Re: impure renames / history tracking

Andreas Ericsson <ae@xxxxxx> · Thu, 02 Mar 2006 23:06:00 +0100

Paul Jakma wrote:
On Wed, 1 Mar 2006, Andreas Ericsson wrote:

It's completely impossible to fold *ALL* the history into a single 
commit, and since you want heuristics I would imagine you wouldn't 
want that either.

I want to know whether additional meta-data to help the existing 
heuristics would be acceptable. From a discussion on #git yesterday I 
gather the best way forward would to be to first prototype something 
keeping state in a file in .git.

All that's needed really is something that relates the following 3 things:

    commit-id obj1-id obj2-id

Ie: For <commit-id>, <obj1-id> is similar to <obj2-id>.

Maintaining this state could be done via the git-mv/rename wrappers and 
an additional git-edit wrapper. Those who are quite happy with the 
existing diff-input only similarity heuristics wouldn't have to bother 
using a git-edit wrapper obviously, those who want to let git gather 
additional 'similarity hint' in this way could.

Aside:

Git might be easier to extend generally if it adopted just /one/ new 
core header, say "see-also" - that could serve as a pointer to arbitrary 
commit-related meta-info objects that aren't of immediate interest to 
either:

a) core git

or

b) the user

Things that aren't of interest to either core git or the user is already 
handled properly. It's called "cruft". ;)

However, I see what you're trying for here. Something like the X-* 
headers inside a mailer. Not all MUA's understand them, but if they do 
they can make use of them to the users benefit.

Format:

    see-also <word> <obj-id>

E.g.:

    see-also similars <obj-id>

Where <obj-id> would list the 'commit obj1 obj2', but just as:

    obj1 obj2

Would ultimately be neater than fishing around in .git/, and would allow 
other extensions in the future too.

The <word> identifier preferably would need to be centrally co-ordinated.

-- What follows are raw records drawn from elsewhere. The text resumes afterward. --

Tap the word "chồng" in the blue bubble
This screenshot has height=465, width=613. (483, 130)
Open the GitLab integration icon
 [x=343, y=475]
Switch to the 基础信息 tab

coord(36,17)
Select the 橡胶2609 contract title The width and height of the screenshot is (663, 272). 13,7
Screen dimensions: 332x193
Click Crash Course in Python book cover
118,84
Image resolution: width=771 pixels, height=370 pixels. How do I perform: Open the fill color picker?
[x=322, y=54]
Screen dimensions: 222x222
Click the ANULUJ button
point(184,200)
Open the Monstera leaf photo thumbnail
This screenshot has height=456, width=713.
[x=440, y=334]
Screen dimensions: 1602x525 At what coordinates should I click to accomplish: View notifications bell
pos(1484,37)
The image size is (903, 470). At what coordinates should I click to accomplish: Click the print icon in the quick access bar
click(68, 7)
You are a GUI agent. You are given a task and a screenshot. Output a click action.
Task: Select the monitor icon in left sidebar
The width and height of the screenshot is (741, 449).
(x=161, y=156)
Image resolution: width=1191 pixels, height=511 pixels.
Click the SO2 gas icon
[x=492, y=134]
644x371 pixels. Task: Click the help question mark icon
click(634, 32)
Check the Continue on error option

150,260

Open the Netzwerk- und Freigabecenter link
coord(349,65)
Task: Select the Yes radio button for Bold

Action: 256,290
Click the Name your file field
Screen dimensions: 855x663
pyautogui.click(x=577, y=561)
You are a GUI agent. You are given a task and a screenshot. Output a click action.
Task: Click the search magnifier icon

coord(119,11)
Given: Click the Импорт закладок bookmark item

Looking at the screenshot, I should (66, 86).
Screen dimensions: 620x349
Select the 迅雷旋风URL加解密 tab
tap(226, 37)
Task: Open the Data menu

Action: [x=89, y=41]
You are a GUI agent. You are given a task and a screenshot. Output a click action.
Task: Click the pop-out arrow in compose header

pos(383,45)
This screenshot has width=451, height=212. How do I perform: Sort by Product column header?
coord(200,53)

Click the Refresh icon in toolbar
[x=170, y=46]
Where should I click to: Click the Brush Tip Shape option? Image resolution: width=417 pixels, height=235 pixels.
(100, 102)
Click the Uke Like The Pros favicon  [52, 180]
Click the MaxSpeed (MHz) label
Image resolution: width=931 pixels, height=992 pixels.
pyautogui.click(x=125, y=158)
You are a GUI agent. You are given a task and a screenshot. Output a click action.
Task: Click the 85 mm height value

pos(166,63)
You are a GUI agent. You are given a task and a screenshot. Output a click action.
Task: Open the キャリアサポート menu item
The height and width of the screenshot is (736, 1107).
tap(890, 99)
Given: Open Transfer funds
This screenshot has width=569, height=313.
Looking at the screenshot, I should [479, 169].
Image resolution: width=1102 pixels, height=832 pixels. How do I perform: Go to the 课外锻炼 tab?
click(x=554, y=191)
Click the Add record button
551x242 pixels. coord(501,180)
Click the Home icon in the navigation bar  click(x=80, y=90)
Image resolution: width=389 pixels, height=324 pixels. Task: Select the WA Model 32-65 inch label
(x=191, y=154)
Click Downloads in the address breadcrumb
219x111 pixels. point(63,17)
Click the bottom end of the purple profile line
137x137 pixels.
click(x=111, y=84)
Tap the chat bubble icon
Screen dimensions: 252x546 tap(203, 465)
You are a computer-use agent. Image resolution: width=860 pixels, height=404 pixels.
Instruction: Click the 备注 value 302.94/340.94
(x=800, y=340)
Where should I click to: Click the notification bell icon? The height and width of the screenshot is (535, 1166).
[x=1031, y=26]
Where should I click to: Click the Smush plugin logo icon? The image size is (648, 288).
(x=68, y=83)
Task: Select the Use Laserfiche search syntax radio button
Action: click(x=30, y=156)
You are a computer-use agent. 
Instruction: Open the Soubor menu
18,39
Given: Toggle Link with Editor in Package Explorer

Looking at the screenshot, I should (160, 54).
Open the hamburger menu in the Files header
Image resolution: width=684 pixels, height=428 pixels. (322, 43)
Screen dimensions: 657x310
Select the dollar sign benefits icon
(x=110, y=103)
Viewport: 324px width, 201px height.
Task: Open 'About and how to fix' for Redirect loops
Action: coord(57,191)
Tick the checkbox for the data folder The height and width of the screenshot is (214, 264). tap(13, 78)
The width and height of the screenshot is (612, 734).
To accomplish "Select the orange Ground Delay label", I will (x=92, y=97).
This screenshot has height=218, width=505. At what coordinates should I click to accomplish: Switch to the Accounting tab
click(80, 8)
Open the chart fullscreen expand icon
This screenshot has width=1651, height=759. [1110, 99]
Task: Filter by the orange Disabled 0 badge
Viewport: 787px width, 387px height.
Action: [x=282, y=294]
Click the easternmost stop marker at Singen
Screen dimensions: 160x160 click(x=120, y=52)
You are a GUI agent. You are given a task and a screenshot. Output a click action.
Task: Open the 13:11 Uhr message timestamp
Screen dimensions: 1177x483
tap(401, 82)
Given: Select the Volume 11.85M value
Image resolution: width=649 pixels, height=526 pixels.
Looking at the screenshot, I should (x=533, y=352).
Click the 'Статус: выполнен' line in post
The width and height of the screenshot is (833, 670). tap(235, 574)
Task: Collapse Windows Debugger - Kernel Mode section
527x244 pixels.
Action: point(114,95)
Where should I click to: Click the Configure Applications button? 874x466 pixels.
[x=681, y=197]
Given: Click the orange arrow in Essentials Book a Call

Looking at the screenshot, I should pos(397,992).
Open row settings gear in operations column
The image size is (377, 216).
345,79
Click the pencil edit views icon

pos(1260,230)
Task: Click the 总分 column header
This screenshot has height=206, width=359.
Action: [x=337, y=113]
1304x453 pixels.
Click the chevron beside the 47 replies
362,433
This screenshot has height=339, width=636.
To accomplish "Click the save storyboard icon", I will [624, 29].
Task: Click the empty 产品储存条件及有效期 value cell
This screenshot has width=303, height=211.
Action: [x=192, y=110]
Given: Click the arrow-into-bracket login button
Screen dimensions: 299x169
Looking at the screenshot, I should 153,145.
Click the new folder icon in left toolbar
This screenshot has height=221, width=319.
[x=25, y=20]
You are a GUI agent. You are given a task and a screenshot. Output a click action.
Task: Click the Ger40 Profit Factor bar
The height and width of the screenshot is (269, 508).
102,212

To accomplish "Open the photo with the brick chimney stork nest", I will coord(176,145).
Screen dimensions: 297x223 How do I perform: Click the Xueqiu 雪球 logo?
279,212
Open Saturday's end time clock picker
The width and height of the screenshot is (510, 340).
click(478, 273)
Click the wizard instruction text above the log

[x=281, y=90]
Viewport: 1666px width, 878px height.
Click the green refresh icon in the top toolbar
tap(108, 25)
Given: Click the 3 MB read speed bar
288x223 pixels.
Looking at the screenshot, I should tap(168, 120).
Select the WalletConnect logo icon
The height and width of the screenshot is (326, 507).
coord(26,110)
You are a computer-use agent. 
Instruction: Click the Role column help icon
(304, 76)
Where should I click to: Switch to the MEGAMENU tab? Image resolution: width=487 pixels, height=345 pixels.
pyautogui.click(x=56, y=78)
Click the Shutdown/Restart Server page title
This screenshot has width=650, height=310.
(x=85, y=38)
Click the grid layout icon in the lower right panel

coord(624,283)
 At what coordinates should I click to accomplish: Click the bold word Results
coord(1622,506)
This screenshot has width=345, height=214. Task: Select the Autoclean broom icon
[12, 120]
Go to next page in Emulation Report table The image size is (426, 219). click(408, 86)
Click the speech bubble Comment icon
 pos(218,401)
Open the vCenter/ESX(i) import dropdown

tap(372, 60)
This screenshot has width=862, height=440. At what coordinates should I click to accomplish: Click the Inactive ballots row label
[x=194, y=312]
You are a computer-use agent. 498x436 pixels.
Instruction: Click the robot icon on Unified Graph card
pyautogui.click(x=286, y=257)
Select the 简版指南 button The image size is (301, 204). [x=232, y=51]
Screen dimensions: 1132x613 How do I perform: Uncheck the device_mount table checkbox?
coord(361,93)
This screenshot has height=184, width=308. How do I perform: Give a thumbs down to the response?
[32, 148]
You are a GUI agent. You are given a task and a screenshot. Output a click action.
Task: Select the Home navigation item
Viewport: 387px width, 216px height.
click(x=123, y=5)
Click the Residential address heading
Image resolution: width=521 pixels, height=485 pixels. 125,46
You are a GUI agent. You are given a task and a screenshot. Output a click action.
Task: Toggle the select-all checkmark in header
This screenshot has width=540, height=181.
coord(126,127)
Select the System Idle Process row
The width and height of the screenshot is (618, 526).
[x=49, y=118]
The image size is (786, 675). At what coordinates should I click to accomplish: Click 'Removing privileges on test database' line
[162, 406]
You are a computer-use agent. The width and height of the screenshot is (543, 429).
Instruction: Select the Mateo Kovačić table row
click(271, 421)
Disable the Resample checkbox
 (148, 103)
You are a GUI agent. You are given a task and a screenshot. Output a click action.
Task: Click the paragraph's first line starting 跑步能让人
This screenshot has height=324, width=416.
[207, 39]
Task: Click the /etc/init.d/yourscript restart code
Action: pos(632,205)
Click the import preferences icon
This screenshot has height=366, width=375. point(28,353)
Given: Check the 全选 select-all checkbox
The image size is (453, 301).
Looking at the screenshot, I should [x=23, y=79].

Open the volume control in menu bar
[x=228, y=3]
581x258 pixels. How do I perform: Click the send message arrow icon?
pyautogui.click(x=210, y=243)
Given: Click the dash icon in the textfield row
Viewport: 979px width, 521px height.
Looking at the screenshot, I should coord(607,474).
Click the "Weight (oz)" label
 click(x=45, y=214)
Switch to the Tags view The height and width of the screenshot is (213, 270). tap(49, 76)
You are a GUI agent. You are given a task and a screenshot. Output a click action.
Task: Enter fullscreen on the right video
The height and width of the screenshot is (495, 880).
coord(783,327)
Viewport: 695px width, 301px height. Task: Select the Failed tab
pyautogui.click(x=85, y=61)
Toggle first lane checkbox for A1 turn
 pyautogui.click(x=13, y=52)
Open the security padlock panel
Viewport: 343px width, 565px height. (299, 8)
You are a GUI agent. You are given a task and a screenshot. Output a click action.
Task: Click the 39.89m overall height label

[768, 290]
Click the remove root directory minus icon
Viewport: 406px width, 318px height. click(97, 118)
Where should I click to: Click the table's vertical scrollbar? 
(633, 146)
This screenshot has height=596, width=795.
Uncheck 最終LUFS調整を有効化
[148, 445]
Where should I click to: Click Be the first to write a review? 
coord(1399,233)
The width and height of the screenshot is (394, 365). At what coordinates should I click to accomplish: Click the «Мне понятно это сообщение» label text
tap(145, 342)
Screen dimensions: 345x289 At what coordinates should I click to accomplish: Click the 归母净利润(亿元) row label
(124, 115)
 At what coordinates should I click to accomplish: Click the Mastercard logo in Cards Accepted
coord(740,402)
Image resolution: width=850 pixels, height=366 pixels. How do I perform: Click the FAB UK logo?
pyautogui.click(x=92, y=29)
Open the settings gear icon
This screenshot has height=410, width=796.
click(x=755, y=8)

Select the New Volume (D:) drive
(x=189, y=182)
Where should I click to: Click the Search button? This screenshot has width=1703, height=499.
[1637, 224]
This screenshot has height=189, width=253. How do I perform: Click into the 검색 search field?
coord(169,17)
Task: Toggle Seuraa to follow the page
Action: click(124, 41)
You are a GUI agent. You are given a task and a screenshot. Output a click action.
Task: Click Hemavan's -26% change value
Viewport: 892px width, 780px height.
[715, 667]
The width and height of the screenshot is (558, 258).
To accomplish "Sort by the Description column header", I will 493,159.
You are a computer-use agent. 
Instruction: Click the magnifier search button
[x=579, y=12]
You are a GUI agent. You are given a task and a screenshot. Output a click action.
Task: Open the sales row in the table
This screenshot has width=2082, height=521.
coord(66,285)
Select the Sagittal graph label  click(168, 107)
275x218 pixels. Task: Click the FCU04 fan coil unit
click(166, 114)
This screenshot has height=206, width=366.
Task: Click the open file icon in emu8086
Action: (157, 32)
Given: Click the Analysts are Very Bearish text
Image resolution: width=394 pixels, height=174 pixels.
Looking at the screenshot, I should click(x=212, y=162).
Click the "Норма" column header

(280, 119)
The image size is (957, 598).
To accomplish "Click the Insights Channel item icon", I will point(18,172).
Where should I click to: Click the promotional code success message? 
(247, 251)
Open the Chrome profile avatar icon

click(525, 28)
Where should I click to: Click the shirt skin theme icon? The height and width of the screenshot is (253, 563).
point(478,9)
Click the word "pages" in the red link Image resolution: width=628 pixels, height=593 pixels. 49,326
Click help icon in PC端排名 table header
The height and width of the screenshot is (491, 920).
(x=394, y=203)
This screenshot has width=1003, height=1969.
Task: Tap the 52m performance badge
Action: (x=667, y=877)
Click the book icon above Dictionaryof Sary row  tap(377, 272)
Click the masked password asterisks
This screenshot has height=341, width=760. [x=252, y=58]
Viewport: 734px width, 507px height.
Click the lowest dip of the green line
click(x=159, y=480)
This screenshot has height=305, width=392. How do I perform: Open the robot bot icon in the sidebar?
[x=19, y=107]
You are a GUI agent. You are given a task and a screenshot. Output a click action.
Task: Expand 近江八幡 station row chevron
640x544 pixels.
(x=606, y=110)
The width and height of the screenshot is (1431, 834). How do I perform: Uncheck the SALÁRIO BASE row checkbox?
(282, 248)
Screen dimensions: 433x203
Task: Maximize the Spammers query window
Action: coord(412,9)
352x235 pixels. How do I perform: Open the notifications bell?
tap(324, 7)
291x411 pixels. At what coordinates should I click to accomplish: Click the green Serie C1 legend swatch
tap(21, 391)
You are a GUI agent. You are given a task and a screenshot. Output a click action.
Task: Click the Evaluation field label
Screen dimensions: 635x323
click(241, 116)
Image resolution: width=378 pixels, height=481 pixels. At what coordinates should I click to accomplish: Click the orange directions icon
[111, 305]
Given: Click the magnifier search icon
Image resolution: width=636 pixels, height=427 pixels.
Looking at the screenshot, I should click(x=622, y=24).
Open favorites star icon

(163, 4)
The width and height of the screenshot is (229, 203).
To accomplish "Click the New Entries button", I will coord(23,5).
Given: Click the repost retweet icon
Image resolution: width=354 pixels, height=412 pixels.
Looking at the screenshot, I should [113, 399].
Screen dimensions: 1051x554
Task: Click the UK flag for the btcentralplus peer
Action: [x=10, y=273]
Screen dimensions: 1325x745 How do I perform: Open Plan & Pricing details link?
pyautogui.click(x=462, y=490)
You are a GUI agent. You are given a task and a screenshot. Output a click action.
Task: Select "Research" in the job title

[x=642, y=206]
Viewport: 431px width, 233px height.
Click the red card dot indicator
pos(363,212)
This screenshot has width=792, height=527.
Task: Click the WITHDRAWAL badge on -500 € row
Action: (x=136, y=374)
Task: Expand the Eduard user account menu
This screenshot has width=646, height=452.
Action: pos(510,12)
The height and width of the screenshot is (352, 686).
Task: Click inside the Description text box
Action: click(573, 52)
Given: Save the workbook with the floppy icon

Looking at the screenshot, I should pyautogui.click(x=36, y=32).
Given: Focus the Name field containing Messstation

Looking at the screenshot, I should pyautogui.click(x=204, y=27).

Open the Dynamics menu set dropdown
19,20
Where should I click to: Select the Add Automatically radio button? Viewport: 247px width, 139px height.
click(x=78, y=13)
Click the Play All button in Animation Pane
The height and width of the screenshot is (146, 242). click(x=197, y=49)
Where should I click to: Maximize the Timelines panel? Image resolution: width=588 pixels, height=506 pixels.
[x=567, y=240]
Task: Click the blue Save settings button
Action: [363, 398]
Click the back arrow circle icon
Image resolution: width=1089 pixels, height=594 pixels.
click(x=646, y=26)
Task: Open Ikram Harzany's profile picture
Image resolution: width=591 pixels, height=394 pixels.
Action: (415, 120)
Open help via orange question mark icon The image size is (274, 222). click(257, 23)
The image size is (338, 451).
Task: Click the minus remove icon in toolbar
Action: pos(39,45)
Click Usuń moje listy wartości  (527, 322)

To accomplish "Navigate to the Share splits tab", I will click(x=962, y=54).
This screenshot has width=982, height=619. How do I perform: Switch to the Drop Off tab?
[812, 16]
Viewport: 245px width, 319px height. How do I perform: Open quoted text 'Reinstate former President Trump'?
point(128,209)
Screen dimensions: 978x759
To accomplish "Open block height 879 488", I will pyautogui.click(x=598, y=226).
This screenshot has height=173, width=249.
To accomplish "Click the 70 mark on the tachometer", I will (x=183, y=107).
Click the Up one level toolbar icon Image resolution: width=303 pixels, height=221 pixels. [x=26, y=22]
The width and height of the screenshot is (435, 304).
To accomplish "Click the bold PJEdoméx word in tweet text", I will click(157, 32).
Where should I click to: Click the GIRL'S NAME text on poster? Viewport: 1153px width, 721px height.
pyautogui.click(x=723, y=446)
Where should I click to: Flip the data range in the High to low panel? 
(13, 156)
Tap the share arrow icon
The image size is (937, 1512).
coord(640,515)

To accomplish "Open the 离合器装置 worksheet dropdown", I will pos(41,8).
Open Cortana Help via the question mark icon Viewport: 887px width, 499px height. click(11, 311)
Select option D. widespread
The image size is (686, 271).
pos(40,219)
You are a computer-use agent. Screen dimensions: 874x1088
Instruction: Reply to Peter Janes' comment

With X-* headers I don't see why it should have to be. Only the X-* part 
is mentioned in the RFC, so with a proper format Junio won't have to 
coordinate cross-SCM tools, git-tortoise, etc, etc...

I'm confused. First you say you want to have one single mega-patch for 
each commit, then you say you want to be able to follow history back. 
It's like deciding to throw away your wallet and then trying to get 
someone to pick it up and carry it around for you.

I'm not sure why think mega-patch. Collapsing a bunch of commits related 
to one project need not result in a big patch relative to the repository 
as a whole.

Mainly I think it's because you mentioned several renames of a single 
file and many files renamed + rewritten (beyond gits current ability of 
recognizing it). That's definitely a mega-patch in my book.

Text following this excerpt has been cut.